If the business is not for sale
If the business is not for sale then you are likely to have to take the process more slowly as you will first need to get to know the owner in order to both establish their confidence in you and to identify the arguments that may help persuade them to sell up. You’ll also need to appreciate that they will need time to consider their position and response, and if necessary to take advice.
Important considerations
While you’re conducting your initial discussions you need to remember the funnel principle outlined in Chapter 5 and be continually looking at a range of targets.
It’s also important to remember that you need to ensure that the target is both really of interest to you and interested in selling, before getting as far as an offer. The real expenditure on professional fees in respect of a purchase starts immediately afterwards in the due diligence process, and you will want to avoid spending time and money on a prospect which then does not complete. It is essential therefore to be able to use these initial meetings to screen out targets that are unsuitable well before negotiating an initial offer.
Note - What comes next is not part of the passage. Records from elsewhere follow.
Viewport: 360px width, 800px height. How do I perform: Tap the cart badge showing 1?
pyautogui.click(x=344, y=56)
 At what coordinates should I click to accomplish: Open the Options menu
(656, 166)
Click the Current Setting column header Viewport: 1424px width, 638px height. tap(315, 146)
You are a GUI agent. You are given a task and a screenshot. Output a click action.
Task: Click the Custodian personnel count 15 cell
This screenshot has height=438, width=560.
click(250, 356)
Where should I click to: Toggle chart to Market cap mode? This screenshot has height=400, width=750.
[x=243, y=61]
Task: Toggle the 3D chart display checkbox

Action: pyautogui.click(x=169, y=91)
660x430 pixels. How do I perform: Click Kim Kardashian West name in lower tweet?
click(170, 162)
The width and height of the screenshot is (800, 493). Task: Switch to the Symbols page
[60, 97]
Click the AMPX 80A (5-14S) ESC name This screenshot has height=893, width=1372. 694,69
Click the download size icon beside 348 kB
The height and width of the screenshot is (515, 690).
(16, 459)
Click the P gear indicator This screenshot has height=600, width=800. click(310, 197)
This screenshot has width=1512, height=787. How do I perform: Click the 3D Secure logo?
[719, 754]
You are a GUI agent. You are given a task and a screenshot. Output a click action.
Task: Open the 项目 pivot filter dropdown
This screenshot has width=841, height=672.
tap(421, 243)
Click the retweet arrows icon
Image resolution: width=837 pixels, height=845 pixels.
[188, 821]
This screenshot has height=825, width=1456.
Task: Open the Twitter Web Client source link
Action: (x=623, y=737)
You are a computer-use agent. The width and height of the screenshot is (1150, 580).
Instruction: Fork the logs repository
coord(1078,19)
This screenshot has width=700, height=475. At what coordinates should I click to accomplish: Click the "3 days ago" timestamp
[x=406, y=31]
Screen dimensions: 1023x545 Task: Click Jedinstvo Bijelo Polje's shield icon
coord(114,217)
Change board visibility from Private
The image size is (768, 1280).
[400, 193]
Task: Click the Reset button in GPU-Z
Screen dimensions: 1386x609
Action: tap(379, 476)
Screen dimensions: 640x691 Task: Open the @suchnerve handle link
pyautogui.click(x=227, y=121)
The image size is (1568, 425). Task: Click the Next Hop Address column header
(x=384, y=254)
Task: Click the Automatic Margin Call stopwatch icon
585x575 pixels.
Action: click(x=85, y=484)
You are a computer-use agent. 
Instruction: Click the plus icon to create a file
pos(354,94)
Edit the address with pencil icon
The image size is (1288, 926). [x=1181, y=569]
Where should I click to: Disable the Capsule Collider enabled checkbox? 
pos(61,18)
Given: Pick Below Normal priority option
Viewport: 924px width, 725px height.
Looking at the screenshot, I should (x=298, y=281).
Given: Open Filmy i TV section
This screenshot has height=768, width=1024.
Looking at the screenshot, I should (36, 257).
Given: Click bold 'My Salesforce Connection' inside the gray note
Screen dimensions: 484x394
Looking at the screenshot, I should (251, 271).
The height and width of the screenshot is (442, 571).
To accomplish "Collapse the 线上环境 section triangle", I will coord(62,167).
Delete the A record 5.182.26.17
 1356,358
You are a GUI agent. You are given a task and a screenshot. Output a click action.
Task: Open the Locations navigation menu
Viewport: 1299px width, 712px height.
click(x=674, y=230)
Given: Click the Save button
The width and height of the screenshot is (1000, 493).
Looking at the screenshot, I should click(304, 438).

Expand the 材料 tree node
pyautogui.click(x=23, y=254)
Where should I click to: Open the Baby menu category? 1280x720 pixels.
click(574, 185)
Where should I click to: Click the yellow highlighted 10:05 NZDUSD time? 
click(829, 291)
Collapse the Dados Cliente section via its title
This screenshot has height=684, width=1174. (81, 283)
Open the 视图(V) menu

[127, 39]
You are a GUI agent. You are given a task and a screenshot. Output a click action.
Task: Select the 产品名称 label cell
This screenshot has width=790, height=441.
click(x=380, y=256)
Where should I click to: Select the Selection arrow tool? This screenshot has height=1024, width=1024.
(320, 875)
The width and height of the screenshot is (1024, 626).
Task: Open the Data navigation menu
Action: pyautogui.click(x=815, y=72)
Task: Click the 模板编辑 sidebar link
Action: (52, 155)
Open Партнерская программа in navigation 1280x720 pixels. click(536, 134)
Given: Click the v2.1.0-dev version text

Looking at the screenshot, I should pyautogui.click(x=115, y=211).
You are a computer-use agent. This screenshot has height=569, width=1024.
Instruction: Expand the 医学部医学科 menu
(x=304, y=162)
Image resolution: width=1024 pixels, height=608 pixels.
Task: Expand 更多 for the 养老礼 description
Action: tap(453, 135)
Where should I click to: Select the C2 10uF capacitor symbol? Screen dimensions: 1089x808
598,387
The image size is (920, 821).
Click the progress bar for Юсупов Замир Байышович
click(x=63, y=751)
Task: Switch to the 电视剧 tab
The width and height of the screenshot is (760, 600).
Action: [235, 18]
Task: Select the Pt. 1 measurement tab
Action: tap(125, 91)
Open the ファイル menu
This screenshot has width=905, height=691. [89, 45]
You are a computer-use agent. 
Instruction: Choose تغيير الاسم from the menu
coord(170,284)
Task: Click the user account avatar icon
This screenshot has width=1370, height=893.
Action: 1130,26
I would always recommend that you adopt some form of standard approach to your reviews of businesses such as the one outlined in this chapter. Doing so gives a defined structure to your initial review which both helps to ensure that you do not miss anything, and makes it easier for you to compare various businesses.
UNDERSTANDING THE BUSINESS BEYOND THE NUMBERS
Having screened your target list on the basis of financial information before making an approach, there is a natural temptation to see the company simply in terms of what it contains, its balance sheet and profit and loss.
In some ways this is absolutely right as in a share purchase agreement you will be buying the company shell and all that it contains, while in an asset purchase agreement you will be buying specific assets from within it.
But it is also fundamentally wrong. No business exists in isolation and in fact businesses only do exist because they interact with the outside world.
Business as a process
Try to imagine the business as part of a process that brings value to the customers:

If you think of the business in this way, you can see how embedded it is in an overall process and how dependent for its success it is on the strength of the overall flow of the transactions and its relationships with the other parties. If either end of this process starts to have problems, where does it leave the business in the middle?
It also vividly illustrates the view of many advisers in that the business’s biggest asset is not on its balance sheet but walking around on two legs – its customers.
The other half of this observation, incidentally, is that a business’s biggest potential liability is also not on its balance sheet but is also walking around on two legs – its employees.
In order to buy the business, you need to understand how it works, what the business does for its customers that adds value for them, and why customers buy from this business and not its competitors.
You therefore need to undertake what is essentially a basic review of the business’s strategy and competitive position, to complement your review of its financial position, since it is this aspect which will drive the business’s numbers. Only by doing so can you form a judgement as to whether this is an opportunity worth pursuing. The price you would wish to pay for it is based on the information supplied to you by management at this stage.